"I would say the holocaust was uniquely horrible. I would say the Cambodian genocide was uniquely horrible."
Did either of these happen in America? Okay then. I think I was very clear that I was talking about segregation being uniquely horrible for black people in America. Disappointed to see that I *wasn't* wrong when I suspected that the first thing you'd do is look for counterexamples. Even irrelevant ones.
It's funny, I've never seen a white person talk about how horrible slavery was when somebody brings up the Holocaust. But strangely enough, it happens all the time in reverse.
No. Lynching does not "literally" mean hanging (https://en.wikipedia.org/wiki/Lynching). It relates to any extrajudicial killing, usually as a form of intimidation. It's often associated with hanging, but black people were often lynched by dragging behind horses, for example, in the days of slavery.
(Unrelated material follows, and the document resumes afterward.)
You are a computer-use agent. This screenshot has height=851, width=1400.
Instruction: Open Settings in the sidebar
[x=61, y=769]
You know I write about this stuff for a living, right? I'm obviously not going to be ignorant about it. You could at least check Wikipedia before assuming I'm wrong.
Yes, I'm making assumptions about you. But they're based on what you're saying here. And more, the things your'e dodging or trying to minimise. Reading MLK, as wonderful as he was, won't tell you anything about the state if racism today. Though I'd have thought it would give you a deeper understanding than you've shown about race relations in the sixties.
Man, I'm not trying to demean you. As I said, you're just ignoring really important context. And you seem determined not to acknowledge that, even a little bit. I admit this is frustrating. I've asked plenty of questions. You just haven't answered them because they don't help you with the narrative you want to believe.
But sure, let me try some more questions:
You say I'm exaggerating greatly about mediocre success. At what point do you think employment opportunity equalised for black people and white people? What do you think, for example, of studies that show a black man with a clean record had roughly the same chances of a callback as a white felon in 2009 (https://scholar.harvard.edu/files/pager/files/annals_sequencingdisadvantage.pdf)?
Given that we can hopefully agree that during segregation and for some time afterwards, a mediocre white man would have had a much easier time getting a managerial job, say, than an exceptional black man, when do you think this part of the playing field equalised? Do you think the fact that ~86% of Fortune 500 CEOs are white men (compared to ~1% black men) is just race-blind meritocracy at work?
What makes you say that the widely quoted statistics are manipulated? By whom? And why does income matter if we're taking about the ability to get a job. I don't know if white and black women get paid the same amount for the same job. I'd be a little surprised if they didn't. But the issue is whether it's much harder for one to get a job than the other, no? Also, are you aware that white women have been largest beneficiaries of affirmative action (https://time.com/4884132/affirmative-action-civil-rights-white-women/)?
Now that you know that the last cross burning was just two years ago, can you admit that there may be a greater climate of racism today than you previously realised? Does this do anything to change your perceptions? Or do you find yourself trying to dismiss it?
Again, more interesting than the answers to these questions, (though I am interested) is your reaction to them. Is your knee-jerk reaction to try to "debunk" them instead of thinking about them seriously? If so, why? What happens if it's true that racism is still a problem that affects black people more than white people?
Is it possible that the reason you've got pushback from numerous people here, black and white, and probably get pushback most of the time when you express ideas like these, is that you're missing something?